# Sierra Differences?



## Fibonacci (Mar 30, 2011)

I am looking at the Sierra black titanium and platinum kit from Berea and the Sierra Elegant Beauty black Ti and Platinum kit from them.

What is the difference other than the price?  From some of the pictures, it looks like there might be a different center band, but the more expensive kit has the plain band.

Is there another difference?


----------



## ed4copies (Mar 30, 2011)

The elegant version has a "relief" cut to the band and is two color (black and silver)
The top band on this version is one "ring"-approx 1/8 wide.

The regular sierra version has the cross-hatch stamping on the bottom band and the top is a "two-ring" design.

It is, truly, a matter of personal preference, as far as I can determine.

So, we offer both.


----------



## Fibonacci (Mar 30, 2011)

Thanks.  The pictures are fairly small and the descriptions looked the same to me.


----------



## ed4copies (Mar 30, 2011)

I had to dig out kits to tell you the diff.

We will be adding some pics by summer with kit comparisons---another "project".  There are several that have small differences that are confusing.


----------



## Whaler (Mar 30, 2011)

In this picture the first 4 are Elegant Sierras, then 2 Sierras, 2 Elegant Sierras, 1 Sierra and lastly an Elegant Sierra.
Hope this helps.


----------



## Smitty37 (Mar 30, 2011)

*Style*

I see the differences and they seem more form than substance, and it's the same with others kits as well as Berea's, not a whole lot.  My supplier only has a 30 cent difference between them in their retail price so there can't be much difference.


----------



## ed4copies (Mar 30, 2011)

Well Smitty, is that the same supplier that had a 75% failure rate on their plating, recently??


----------



## Dagwood (Mar 30, 2011)

There is also an elegant beauty available that is a little bit shorter and the twist mechanism is up by the clip.


----------



## Smitty37 (Mar 30, 2011)

*Yep*



ed4copies said:


> Well Smitty, is that the same supplier that had a 75% failure rate on their plating, recently??


You must mean the one who FIXED a quality problem before it got distributed to 70 or so buyers.....having spent a lot of years working in a factory - they all have problems from time to time, the good ones fix the problems.


----------



## Smitty37 (Mar 30, 2011)

*Gatsby*



Dagwood said:


> There is also an elegant beauty available that is a little bit shorter and the twist mechanism is up by the clip.


 
That one seems to me to be either a PSI Majestic Squire or a take off on it.  The Majestic Squire has the twist the finial advance/retraction action.


----------



## RodNeep (Mar 31, 2011)

I did a direct comparison of several types recently on the UK Pen forum

Rod


----------



## Dana Fish (Mar 31, 2011)

RodNeep said:


> I did a direct comparison of several types recently on the UK Pen forum
> 
> Rod



Great write up!
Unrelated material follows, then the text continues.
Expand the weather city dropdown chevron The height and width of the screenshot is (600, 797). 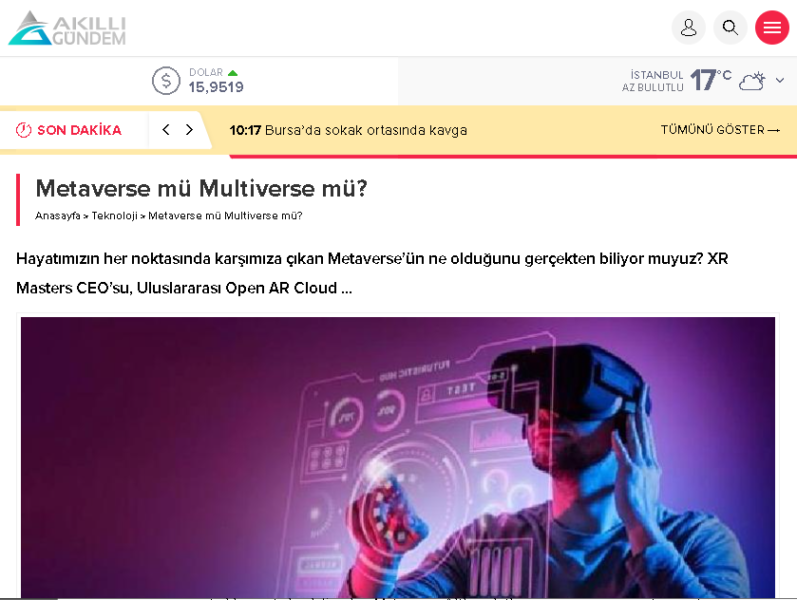pos(780,81)
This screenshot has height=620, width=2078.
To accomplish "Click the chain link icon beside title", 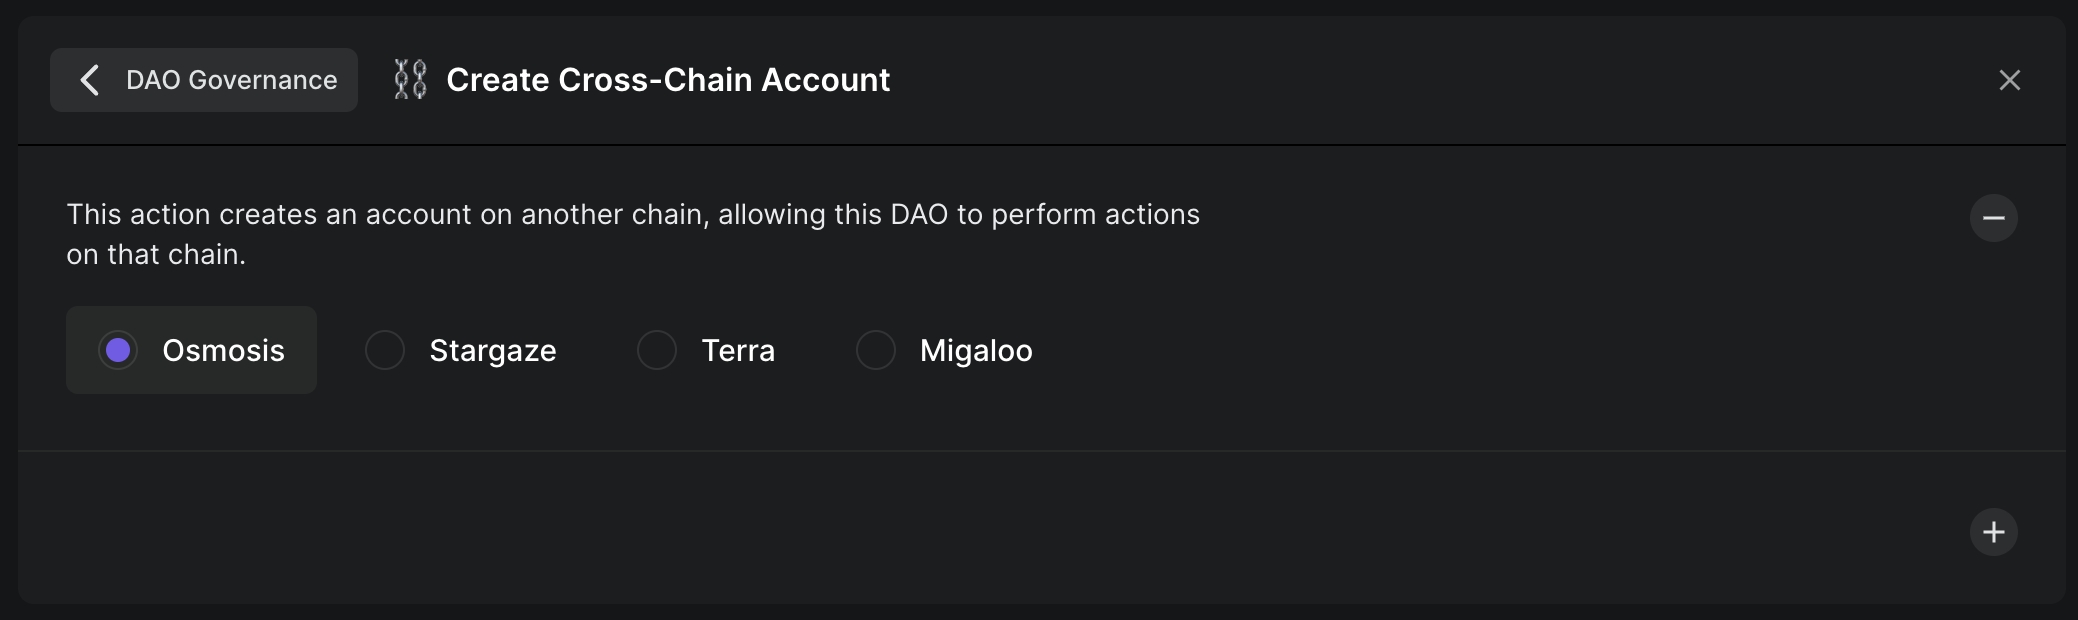I will pyautogui.click(x=410, y=80).
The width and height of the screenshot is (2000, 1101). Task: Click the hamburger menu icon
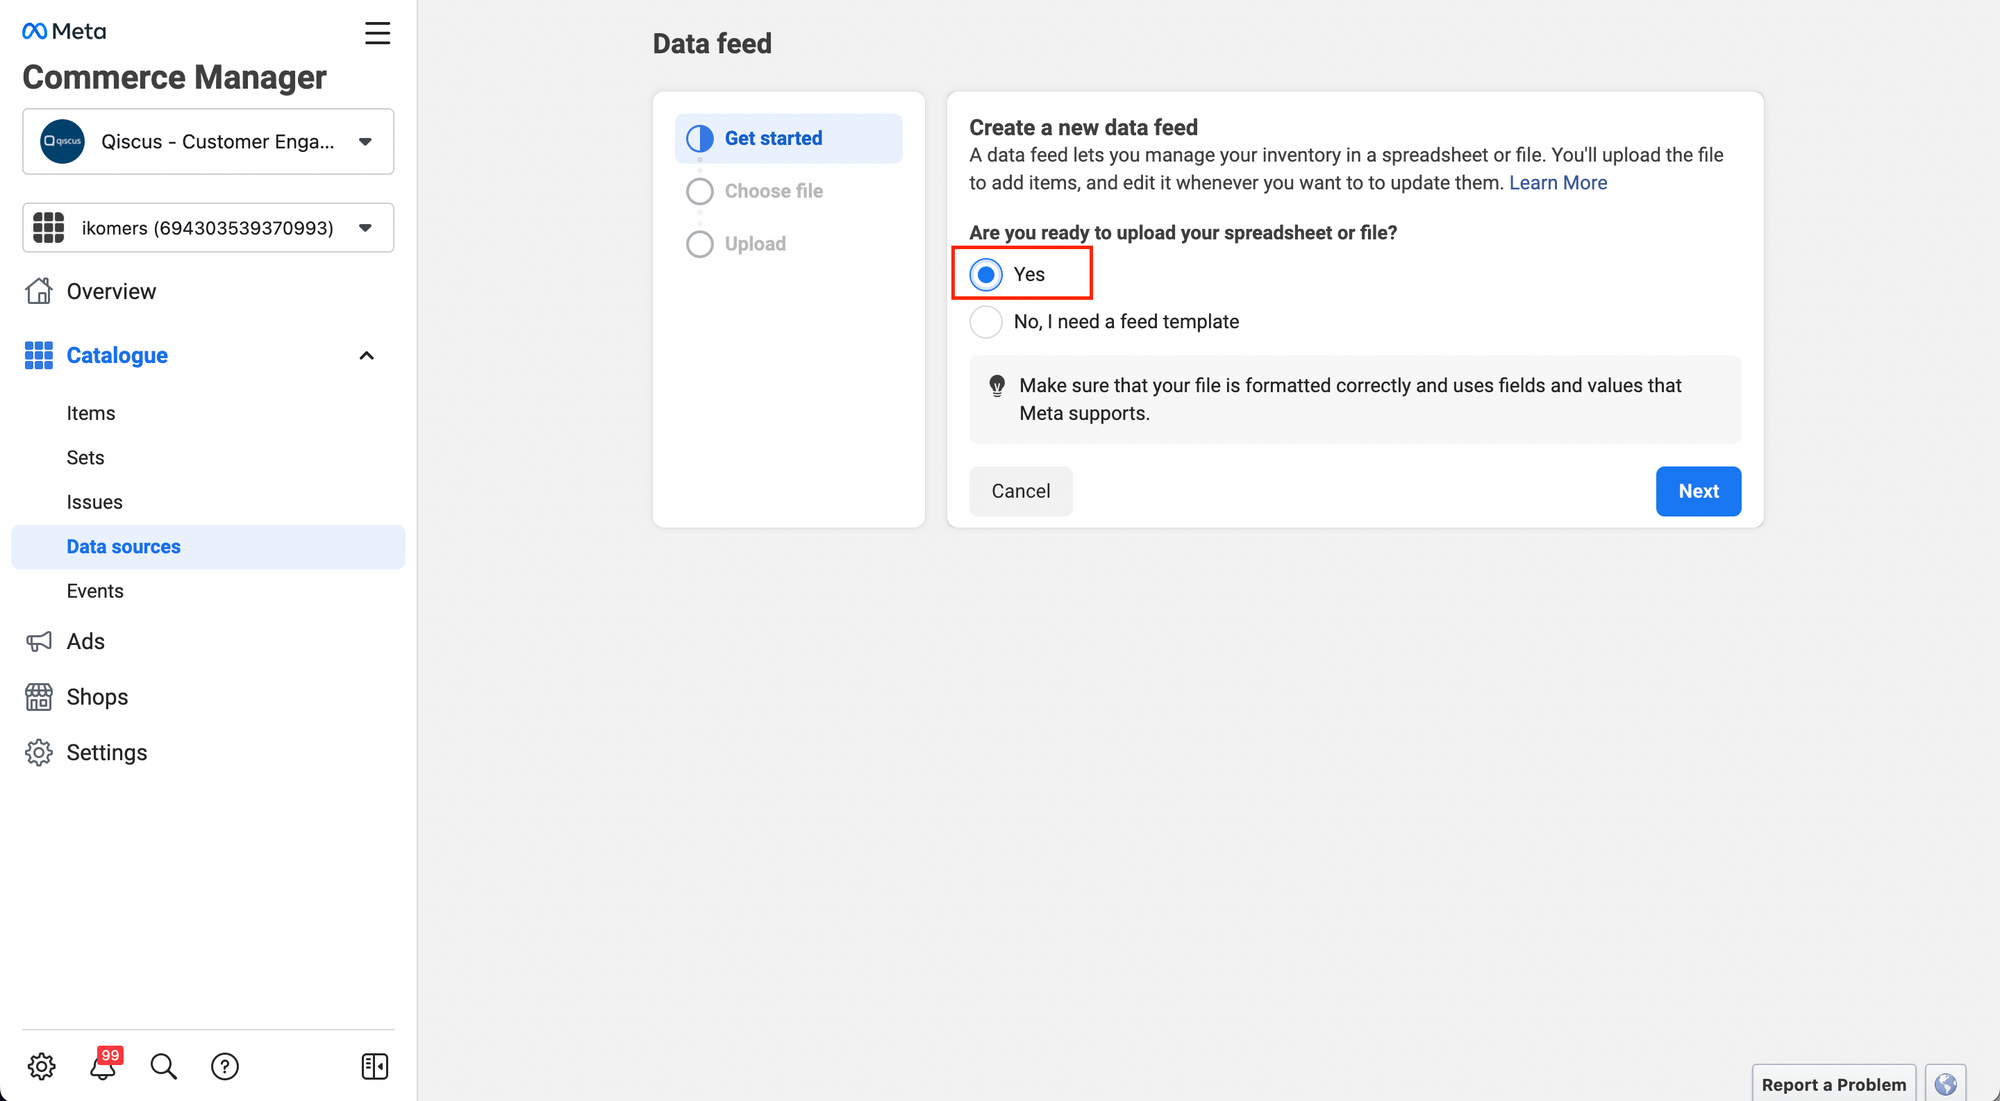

If you could this would be a great addition to the IAP library.


----------



## chrisk (Mar 31, 2011)

Yes, really interesting indeed.
Rod, some add-ons relative to the drill size of both the Elegant Beauty and Aero. They both need a 9,1mm or 23/64" drill.
As for the Sierras, I've also seen elsewhere they need a 10,5mm hole but I use a 27/64" or 10,7mm drill bit. This seems to work for me anyway; well as far as Berea's Sierras are concerned.


----------



## Wayne (Mar 31, 2011)

Rod,
This is a fine comparison. I'm sure this was an undertaking but well worth the effort. Keep up the great job.


----------



## Smitty37 (Mar 31, 2011)

*Chinese manufacturer*



RodNeep said:


> I did a direct comparison of several types recently on the UK Pen forum
> 
> Rod


 
You named the manufactures on all the kits except the Chinese - I'd like to see them named as well.


----------



## RodTalways (Mar 31, 2011)

GREAT article, thanks for your work on this.
Rod


----------



## broitblat (Mar 31, 2011)

Smitty37 said:


> Dagwood said:
> 
> 
> > There is also an elegant beauty available that is a little bit shorter and the twist mechanism is up by the clip.
> ...


 
The Elegant Beauty is from Dayacom.  It uses a smaller tube (diameter and length) and, as far as I know, came out before both the Majestic Squire and the Sierra Elegant Beauty.

  -Barry


----------



## Russianwolf (Mar 31, 2011)

ed4copies said:


> The elegant version has a "relief" cut to the band and is two color (black and silver)
> The top band on this version is one "ring"-approx 1/8 wide.
> 
> The regular sierra version has the cross-hatch stamping on the bottom band and the top is a "two-ring" design.
> ...



The clip itself is styled different between the two also.


----------



## Smitty37 (Mar 31, 2011)

*OK*



broitblat said:


> Smitty37 said:
> 
> 
> > Dagwood said:
> ...


I was thinking that the Dayacom Elegant Beauty did not have a finial twist....but I could be wrong on that.


----------



## ldb2000 (Mar 31, 2011)

Smitty37 said:


> broitblat said:
> 
> 
> > Smitty37 said:
> ...


 
Smitty 
The Dayacom Elegant Beauty is the orignal "Finial" twist of this style and uses a very robust transmission . Several months after it came out Berea introduced the (Sierra) Elegant Beauty using the the same mechanicals as the regular Sierra but with upgraded platings and a different centerband treatment . The Majestic Squire is also "Finial" operated , it came out much later and is also made by Dayacom but uses different sized tubes and the Majestic style centerband and clip .


----------



## Lenny (Mar 31, 2011)

Rod, Thanks for this!
The subject of all the different Sierras is always one that will make your head spin. This is nice to have as a reference.:wink:
I must say I was surprised to hear the Dayacom Elegant Beauty is considered to be of better quality than the Berea Elegant Beauty. I guess I will have to try some of those sometime. I have only used the Berea and Aero to this point. (and have actually been very happy with them so far)

Thanks again for sharing!


----------



## ctubbs (Mar 31, 2011)

Rod, thank you for all your research and you sharing it.  This is one very well written piece.  As mentioned before, please submit this article to TomW for inclusion in the library, it will be of great interest to many here.
Charles


----------